*Your instructions*
Everything from the line containing "Screen dimensions: 939x460" through the end of the entries should be output exactly; nothing before it is wanted.
▼
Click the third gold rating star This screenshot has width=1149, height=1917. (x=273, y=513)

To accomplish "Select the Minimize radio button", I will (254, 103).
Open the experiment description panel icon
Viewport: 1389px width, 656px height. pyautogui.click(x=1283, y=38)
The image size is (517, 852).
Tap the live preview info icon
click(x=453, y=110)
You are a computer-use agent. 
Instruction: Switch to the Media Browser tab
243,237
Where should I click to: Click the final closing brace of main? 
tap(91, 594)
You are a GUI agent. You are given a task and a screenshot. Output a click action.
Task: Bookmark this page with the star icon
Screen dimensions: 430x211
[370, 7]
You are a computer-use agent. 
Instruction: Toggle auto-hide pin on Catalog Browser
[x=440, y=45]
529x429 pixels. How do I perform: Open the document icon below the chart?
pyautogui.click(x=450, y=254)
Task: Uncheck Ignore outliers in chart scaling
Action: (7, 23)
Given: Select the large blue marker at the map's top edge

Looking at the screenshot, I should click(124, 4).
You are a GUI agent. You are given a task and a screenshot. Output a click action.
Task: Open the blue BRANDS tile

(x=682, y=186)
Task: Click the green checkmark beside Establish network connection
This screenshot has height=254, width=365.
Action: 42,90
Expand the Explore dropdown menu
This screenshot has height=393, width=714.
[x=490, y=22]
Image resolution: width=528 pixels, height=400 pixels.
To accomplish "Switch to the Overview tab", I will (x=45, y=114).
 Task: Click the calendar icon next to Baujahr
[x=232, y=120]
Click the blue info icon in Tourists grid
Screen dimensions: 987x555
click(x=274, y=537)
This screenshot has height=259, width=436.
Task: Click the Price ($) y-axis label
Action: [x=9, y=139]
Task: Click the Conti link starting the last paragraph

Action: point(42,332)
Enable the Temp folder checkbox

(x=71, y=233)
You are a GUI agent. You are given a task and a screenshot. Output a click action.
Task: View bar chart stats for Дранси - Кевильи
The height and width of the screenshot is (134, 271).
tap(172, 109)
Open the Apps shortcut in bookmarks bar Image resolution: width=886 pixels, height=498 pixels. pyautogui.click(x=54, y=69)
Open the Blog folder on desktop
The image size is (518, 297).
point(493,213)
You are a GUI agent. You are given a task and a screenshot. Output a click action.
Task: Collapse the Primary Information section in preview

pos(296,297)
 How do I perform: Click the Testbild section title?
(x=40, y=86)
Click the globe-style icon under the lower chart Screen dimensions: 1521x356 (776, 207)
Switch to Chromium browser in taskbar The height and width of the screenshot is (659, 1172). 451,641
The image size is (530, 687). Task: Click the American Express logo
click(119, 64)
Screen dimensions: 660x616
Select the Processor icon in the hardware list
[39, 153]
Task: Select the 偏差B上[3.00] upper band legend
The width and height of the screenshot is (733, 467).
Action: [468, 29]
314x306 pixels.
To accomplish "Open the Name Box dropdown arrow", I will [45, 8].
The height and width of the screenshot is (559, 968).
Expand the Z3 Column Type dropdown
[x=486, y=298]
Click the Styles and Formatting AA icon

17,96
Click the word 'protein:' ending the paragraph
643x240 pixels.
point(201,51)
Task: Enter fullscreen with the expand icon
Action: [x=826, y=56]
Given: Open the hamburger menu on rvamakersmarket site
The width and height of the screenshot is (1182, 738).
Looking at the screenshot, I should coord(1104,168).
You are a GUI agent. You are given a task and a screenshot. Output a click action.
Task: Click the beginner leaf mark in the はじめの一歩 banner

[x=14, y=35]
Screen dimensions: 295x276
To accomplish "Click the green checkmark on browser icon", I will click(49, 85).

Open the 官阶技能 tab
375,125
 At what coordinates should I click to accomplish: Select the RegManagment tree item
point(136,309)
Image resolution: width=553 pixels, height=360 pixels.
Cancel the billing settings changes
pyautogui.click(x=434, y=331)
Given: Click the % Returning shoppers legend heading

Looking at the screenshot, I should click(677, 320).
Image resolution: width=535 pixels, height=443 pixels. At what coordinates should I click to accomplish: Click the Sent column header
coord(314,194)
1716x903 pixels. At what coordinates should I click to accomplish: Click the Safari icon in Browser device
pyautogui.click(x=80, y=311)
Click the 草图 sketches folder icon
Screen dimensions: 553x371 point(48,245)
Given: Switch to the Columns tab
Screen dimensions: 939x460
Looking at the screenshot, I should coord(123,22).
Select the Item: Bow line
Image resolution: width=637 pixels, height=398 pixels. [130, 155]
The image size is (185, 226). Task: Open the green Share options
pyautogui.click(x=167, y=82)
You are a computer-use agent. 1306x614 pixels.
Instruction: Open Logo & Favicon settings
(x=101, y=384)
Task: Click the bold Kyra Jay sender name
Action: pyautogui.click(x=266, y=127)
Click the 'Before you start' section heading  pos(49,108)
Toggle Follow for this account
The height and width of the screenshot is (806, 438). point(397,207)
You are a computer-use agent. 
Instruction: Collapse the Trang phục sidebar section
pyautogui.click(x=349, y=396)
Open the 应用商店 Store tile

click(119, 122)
▲
*Exercise output*
Screen dimensions: 939x460
Looking at the screenshot, I should coord(123,22).
Select the Item: Bow line
Image resolution: width=637 pixels, height=398 pixels. [130, 155]
The image size is (185, 226). Task: Open the green Share options
pyautogui.click(x=167, y=82)
You are a computer-use agent. 1306x614 pixels.
Instruction: Open Logo & Favicon settings
(x=101, y=384)
Task: Click the bold Kyra Jay sender name
Action: pyautogui.click(x=266, y=127)
Click the 'Before you start' section heading  pos(49,108)
Toggle Follow for this account
The height and width of the screenshot is (806, 438). point(397,207)
You are a computer-use agent. 
Instruction: Collapse the Trang phục sidebar section
pyautogui.click(x=349, y=396)
Open the 应用商店 Store tile

click(119, 122)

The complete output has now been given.